30. The applicant on the other hand gave evidence in defense of the allegations that were leveled against him. His version was clearly given, he was able to respond to the questions that were raised against him. His evidence can generally be described as reasonably probably true. In this regard the evidentiary burden that was upon the respondent is toppled by the applicant’s evidence. I accordingly find that the respondent has failed to demonstrate that the dismissal of the applicant was substantively fair.

31. Traditionally and in the normal cause of assessing evidence, the onus rested on the respondent to demonstrate that the dismissal was fair. Without evidence there is nothing left for the applicant to rebut as no evidentiary basis has been laid to require a rebuttal. It follows from this logic that the respondent fails on the score that there was no evidence presented to establish that the dismissal was substantively fair.

32. The respondent in this case, instead waited to challenge the applicant’s version without producing any evidence. This approach is bad for various reasons but importantly on the basis that the applicant had no evidentiary obligation to demonstrate that his dismissal was unfair in circumstances where the onus is on the respondent to establish that the dismissal was fair, absent evidence of fairness of the dismissal the applicant is not even expected to tender any rebuttal evidence.

33. What remains to be determined is what is the appropriate remedy under these circumstances. I have already found the dismissal of the applicant to have been unfair. The applicant sought to be re-instated and retrospective backpay. No arguments were advanced in this regard by the respondent.

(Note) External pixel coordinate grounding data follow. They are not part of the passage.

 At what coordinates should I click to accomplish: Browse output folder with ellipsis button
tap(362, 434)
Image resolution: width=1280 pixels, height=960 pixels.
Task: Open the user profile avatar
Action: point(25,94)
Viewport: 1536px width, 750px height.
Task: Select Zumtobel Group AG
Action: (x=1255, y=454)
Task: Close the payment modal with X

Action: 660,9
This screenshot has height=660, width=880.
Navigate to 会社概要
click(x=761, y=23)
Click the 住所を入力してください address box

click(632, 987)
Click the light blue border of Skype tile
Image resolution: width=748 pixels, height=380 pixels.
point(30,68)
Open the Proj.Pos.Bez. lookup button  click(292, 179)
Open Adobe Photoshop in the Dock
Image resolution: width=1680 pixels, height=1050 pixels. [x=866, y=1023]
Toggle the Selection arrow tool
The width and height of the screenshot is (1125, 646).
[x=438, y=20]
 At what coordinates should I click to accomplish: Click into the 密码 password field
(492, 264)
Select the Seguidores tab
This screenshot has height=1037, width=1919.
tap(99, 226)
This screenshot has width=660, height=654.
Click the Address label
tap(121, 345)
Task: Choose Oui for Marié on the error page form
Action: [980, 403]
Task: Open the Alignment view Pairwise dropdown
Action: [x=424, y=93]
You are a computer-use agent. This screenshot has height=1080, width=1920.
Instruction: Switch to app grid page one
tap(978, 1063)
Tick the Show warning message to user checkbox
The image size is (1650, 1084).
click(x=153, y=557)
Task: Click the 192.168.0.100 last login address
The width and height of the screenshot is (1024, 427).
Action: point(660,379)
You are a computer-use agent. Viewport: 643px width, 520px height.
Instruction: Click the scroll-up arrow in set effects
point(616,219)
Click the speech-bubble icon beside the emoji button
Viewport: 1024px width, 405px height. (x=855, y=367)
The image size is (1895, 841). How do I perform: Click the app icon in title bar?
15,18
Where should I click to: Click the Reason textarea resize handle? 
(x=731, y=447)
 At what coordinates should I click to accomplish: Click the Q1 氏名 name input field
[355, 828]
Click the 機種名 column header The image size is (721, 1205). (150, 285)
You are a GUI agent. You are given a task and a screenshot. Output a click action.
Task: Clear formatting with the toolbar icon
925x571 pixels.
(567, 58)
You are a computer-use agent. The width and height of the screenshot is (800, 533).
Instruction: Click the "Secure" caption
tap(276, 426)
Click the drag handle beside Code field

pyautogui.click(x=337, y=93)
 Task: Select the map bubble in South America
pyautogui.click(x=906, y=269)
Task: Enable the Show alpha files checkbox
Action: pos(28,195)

34. In the case of Booi v Amathole District Municipality and Others [2021] ZACC, the Constitutional Court cited its earlier authority in the case of Toyota SA Motors (Pty) Ltd v CCMA [2016] 37 ILJ 313 (CC), where the Constitutional Court held that a court should consider the intolerability of the working relationship prior to making an order of reinstatement and the LC therefore did not error when considering that aspect. Where a dismissal has been found to be substantively unfair, reinstatement is the primary remedy and, therefore, a court or arbitrator must order the Employer to reinstate or re-employ the Employee unless one or more of the circumstances specified in section 193(2)(a) to (d) of the LRA exists, in which case compensation may be ordered depending on the nature of the dismissal.

35. In this case I have not been given any evidence to demonstrate that the working relationship has been rendered intolerable. In this regard I am forced, in line with the above decision, to find that the primary remedy is the one prayed for by the applicant in this case. I accordingly find that reinstatement is the appropriate remedy in the present case. Such back pay to be calculated from August 2021 to the date of this award, this equates to the equivalent of 19 months (R31 700 x 19 = R602300.00).


I accordingly make the following award:-

36. The dismissal of the applicant was substantively unfair;
37. The Respondent, the Department of Education KZN, is directed to reinstate the applicant, Eugene Sibusiso Msomi, to the position that he occupied immediately prior to the dismissal. The applicant must resume employment on 10 April 2023.
38. The respondent is directed to pay the applicant an amount of R602 300.00 as back pay by no later than 28 April 2023.